KcsA-1.3 channels bind KTX phage and isolate moka1 phage from an α-KTx scaffold library. Phage preparation, library construction, sorting and ELISA protocols, and KcsA, KcsA-1.3, and toxin synthesis and purification are described in SI Materials and Methods. Single-letter codes for amino acids are standard with Z for pyroglutamate. (A) ELISA shows KTX phage bind to KcsA-1.3 but not wild-type KcsA channels (Left) and phage expressing KTX bind to KcsA-1.3 channels, whereas those expressing DDD-KTX do not (Right).

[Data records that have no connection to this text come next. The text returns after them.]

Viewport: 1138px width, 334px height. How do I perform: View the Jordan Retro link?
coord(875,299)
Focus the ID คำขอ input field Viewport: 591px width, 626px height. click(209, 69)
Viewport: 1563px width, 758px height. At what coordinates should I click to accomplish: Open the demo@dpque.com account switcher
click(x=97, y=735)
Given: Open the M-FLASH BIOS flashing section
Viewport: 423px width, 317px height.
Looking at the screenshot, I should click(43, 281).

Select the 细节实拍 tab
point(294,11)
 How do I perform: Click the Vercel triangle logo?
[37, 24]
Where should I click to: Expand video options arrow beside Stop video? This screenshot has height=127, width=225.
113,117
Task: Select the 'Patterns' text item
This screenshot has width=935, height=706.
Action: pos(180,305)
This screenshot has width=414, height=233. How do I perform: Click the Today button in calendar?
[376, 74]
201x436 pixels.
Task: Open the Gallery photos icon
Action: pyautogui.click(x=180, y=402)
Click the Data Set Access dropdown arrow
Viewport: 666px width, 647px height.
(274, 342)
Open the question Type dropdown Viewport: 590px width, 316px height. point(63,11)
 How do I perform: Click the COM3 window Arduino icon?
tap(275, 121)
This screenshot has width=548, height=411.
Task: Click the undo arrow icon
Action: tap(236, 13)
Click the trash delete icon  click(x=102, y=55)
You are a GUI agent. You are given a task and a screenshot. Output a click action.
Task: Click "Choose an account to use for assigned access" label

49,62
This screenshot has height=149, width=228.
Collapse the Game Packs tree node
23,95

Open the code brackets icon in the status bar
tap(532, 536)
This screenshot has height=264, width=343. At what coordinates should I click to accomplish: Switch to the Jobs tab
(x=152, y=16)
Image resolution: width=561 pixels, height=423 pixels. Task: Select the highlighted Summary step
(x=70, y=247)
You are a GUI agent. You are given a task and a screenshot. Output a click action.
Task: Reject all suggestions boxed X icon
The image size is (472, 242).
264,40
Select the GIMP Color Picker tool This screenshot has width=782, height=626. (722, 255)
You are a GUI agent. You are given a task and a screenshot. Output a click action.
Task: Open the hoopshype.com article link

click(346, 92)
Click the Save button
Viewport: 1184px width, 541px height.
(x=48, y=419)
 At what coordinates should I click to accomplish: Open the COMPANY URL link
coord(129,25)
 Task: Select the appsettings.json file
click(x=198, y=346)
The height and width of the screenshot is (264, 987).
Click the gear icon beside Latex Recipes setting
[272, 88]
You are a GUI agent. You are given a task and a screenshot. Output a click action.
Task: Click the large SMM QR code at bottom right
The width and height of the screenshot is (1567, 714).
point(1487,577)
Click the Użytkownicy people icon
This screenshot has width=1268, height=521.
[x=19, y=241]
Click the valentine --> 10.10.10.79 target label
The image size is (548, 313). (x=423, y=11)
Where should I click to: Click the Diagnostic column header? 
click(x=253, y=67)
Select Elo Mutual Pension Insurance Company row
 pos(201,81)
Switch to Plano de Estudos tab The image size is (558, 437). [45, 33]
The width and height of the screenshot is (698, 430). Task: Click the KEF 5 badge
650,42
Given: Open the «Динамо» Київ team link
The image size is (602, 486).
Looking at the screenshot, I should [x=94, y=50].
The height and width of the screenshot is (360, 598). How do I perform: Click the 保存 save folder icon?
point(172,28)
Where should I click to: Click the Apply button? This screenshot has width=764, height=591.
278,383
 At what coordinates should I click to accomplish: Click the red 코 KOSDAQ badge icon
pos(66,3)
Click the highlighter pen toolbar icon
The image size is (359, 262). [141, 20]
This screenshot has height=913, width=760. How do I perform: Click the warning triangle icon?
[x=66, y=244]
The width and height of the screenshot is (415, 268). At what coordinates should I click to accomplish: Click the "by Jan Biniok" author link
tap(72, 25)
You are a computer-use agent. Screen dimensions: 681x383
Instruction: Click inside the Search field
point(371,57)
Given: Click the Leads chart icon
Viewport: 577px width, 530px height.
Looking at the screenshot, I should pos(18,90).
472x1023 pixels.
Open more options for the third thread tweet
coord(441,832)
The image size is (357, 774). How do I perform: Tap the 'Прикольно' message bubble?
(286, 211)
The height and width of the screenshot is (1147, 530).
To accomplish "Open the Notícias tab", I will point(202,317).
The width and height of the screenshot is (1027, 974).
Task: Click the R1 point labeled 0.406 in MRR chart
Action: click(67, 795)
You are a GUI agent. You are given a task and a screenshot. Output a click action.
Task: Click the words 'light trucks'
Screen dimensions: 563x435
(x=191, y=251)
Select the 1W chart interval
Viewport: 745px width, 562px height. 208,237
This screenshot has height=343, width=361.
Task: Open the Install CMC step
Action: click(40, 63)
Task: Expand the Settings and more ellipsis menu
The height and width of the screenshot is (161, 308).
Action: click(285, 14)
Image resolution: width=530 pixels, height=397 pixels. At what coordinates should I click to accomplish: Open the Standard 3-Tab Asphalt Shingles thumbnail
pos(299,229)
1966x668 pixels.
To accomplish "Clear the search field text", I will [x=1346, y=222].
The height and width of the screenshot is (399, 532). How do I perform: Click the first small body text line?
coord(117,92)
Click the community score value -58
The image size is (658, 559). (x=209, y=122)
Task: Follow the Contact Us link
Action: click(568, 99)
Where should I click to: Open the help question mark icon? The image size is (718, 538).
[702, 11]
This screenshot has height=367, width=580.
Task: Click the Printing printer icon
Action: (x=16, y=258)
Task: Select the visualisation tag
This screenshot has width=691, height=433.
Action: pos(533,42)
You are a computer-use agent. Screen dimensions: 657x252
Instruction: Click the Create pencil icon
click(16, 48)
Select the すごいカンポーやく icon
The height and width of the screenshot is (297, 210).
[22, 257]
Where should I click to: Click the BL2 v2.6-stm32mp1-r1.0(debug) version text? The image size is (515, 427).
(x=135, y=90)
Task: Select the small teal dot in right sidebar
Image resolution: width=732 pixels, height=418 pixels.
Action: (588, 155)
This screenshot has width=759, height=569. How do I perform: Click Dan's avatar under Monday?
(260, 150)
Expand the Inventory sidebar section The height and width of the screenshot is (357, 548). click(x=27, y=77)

Ninety-six well plates coated with KcsA-1.3 or KcsA were incubated with phage (10⁸–10¹⁰/well). Data are mean ± SE. for three wells. (B) Library construction and sorting. Thirty-one scorpion toxins that share the α-KTx scaffold were aligned to define three domains (A, B, and C). In KTX, domains were from residues Gly¹-Pro¹² (A), Leu¹⁵-Gly²⁶ (B), and Asn³⁰-Lys³⁸ (C). Domains were linked by sharing of nucleotide codes for amino acids QC (A and B) or KCM (B and C), thereby conserving the important KTX residue Lys²⁷. This yields 30, 22, and 17 unique A, B, and C domains, respectively, and a calculated library diversity of 11,220. Moka1 (GQ153941), a unique toxin isolated from the library, is composed of residues present in the natural toxins Ce3 (red), AgTx₂ (yellow), and CTX (blue). Móka is a Hungarian word that translates into English as fun. Isolation of two or more identical clones in 20 by sorting was the basis for further study because the probability of this in the absence of enrichment (e.g., randomly) is smaller than 10⁻⁸.